-- Input records follows --
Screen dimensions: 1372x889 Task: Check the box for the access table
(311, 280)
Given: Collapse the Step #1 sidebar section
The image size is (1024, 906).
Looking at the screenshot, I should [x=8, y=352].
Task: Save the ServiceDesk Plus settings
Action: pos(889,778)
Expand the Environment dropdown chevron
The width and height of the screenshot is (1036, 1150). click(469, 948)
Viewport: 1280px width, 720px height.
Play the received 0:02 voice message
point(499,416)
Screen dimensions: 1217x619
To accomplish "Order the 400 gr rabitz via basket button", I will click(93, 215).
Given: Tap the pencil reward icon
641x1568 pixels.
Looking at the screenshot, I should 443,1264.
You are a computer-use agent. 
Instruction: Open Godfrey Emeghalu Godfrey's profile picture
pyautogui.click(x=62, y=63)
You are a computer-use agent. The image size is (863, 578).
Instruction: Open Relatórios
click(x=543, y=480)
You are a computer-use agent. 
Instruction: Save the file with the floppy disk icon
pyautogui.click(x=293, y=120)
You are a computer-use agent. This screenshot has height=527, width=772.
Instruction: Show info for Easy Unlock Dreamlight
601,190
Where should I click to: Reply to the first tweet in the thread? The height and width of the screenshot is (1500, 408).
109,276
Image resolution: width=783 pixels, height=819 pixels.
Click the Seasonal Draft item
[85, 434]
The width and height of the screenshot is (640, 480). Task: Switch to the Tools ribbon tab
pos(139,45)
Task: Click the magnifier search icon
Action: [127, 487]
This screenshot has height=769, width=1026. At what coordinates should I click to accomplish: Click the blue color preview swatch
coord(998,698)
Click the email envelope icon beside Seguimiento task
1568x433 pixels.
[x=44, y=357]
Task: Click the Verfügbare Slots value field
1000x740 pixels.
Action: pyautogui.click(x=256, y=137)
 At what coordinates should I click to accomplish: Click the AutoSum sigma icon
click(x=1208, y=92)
-- Input records concluded --
▸ **Assigned task**: Write out each line exactly, starting with the line that contains "Click the email" and stopping after the last line of the data.

▸ **Reply**:
Click the email envelope icon beside Seguimiento task
1568x433 pixels.
[x=44, y=357]
Task: Click the Verfügbare Slots value field
1000x740 pixels.
Action: pyautogui.click(x=256, y=137)
 At what coordinates should I click to accomplish: Click the AutoSum sigma icon
click(x=1208, y=92)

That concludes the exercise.